溃疡性结肠炎是消化系统疑难病，防止复发是中西医治疗难点。我们在多年临床研究的基础上提出溃疡性结肠炎（UC）“伏毒致病”学说，正气不足，伏毒在里，故反复发作。相关前期研究显示“清解伏毒”有较好的临床疗效，能减少复发，且“伏毒”之“毒”与炎性细胞因子存在一定相关性，但其深层次机制尚未完全揭示。新近研究发现细胞自噬与炎症性肠病密切相关，其功能障碍是肠道炎症慢性化的主要危险因素之一。据此我们提出假说：UC“伏毒”的本质与细胞自噬存在某种内在关联。本课题拟以Akt /mTOR通路介导的巨噬细胞自噬与UC的发病机制为切入点，通过同步检测慢性复发型UC患者和大鼠结肠黏膜组织Akt、mTOR等关键蛋白及外周血相关细胞因子的表达水平，探讨以“清解伏毒”法立方的调肠消炎片对Akt /mTOR自噬调控通路及相关细胞因子的干预作用，从细胞自噬方面阐释UC“伏毒致病”学说的分子生物学机制，为治疗UC提供新思路。

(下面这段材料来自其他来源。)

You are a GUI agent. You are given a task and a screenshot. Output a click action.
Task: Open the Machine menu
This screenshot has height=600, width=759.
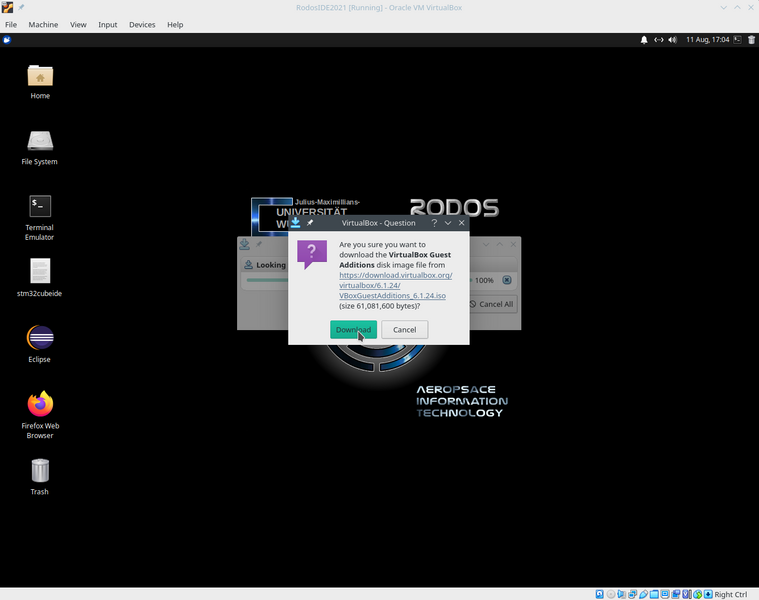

溃疡性结肠炎是消化系统疑难病，我们在多年临床研究的基础上提出溃疡性结肠炎（UC）“伏毒致病”学说，正气不足，伏毒在里，故反复发作。相关前期研究显示“清解伏毒”有较好的临床疗效，且“伏毒”之“毒”与炎性细胞因子存在一定相关性，但其深层次机制尚未完全揭示。我们基于巨噬细胞自噬及溶酶体功能调控，探索“清解伏毒”法立方的调肠消炎片可能的作用机制，阐释UC“伏毒致病”学说的分子生物学机制。.研究提示调肠消炎片能有效能降低UC患者的Mayo评分，显著促进UC模型大鼠结肠黏膜修复，能升高抑炎因子水平，降低促炎因子水平，抑制炎症反应。.机制研究方面，基于Akt/mTOR通路调控巨噬细胞自噬角度研究，我们发现调肠消炎片降低UC大鼠模型结肠组织LC3B的表达，但电镜下未能找到结肠组织巨噬细胞的自噬小体，提示调肠消炎片对巨噬细胞自噬的调控作用机制可能并非直接调控Akt/mTOR通路介导自噬小体的形成，而是通过调控结肠黏膜巨噬细胞溶酶体功能来实现的。.我们研究也证实调肠消炎片可减轻UC模型大鼠结肠黏膜组织中CD11c+巨噬细胞的浸润，减轻结肠黏膜炎症，其机制可能与调肠消炎片通过阻滞TLR9/MyD88/IRAK信号通路的信号传导，进而促进巨噬细胞内溶酶体活化有关。.同时调肠消炎片作用具有一定的剂量依赖性，随着用量的增加，结肠黏膜的CD11c+巨噬细胞的浸润显著减少，结肠黏膜炎症减轻。同时细胞实验也发现随着剂量增大，调肠消炎片阻滞TLR9/MyD88/IRAK信号通路，增强巨噬细胞内溶酶体活性，减少CD11c+巨噬细胞分化的作用越强。.综上，本项目研究证实调肠消炎片治疗UC具有良好的疗效，为其应用推广提供了依据。也初步阐明了调肠消炎片可通过促进或恢复结肠巨噬细胞溶酶体活化，进而促进结肠黏膜巨噬细胞活化及免疫监视功能从而发挥疗效。结直肠巨噬细胞溶酶体功能异常可能是UC“伏毒”的微观体现。